Sometimes the simplest activities are actually the strongest learning activities. Exploring outside activates many of our senses and accommodates for multiple learning styles. The child who learns best by seeing, feeling, hearing, exploring, smelling, interacting, moving, can all benefit from taking a texture walk.
My preschooler and I have been taking a texture walk daily for the past several weeks. Encouraging him to look for different textures increases his observation skills. Proving examples and using vocabulary repeatedly enhances language building. The stone that was once a big grey stone by our home, is now a gigantic smooth charcoal grey stone, all by just noticing and talking about it.
You may not think these little things matter, but when it comes time for him to write paragraphs in school, he will have a stronger oral language base and hopefully be able to transfer this language into the written form.

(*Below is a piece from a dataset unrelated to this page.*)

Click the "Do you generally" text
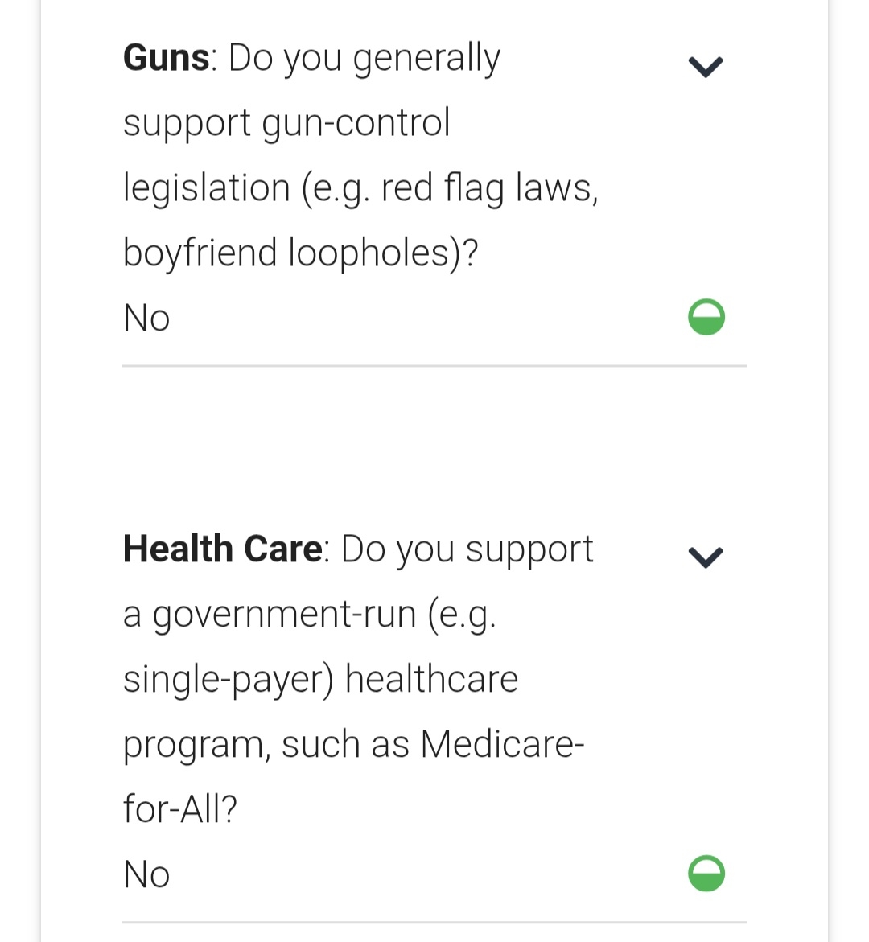Image resolution: width=869 pixels, height=942 pixels. click(364, 58)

I have seen this progression with my oldest, now 7 years old and a very strong writer. She is not the typical kid who would say. I like being outside. Rather, she would say, I dream about laying in the soft green grass watching the rabbit clouds float by. Yes, at 7, she writes like that. This will also help him in subjects such as science and art that require great attention to small details. If we teach and provide opportunities for our children to practice their observational skills, they will improve and begin to notice more.
What to do:
- Start by explaining your focus; “Today we will look for different textures in our natural environment. We will be going on a texture walk.”
- Provide some examples such as a moss covered rock. Use strong vocabulary words to describe the colors and textures. SMELL (yes, stick your nose in the moss and take a deep breath) encourage your child to do the same. Talk about it.
- Then, head out on your adventure.
- There is no time limit. Follow your child’s lead. A texture walk could be anywhere from a 3 minute jaunt to a 45 minute trek.
- Lead by example. Find interesting things yourself and share with your child.
- Listen. Let your child show and talk to you about what they found.
- Extend the activity further by coming home and drawing and / or writing about your experience.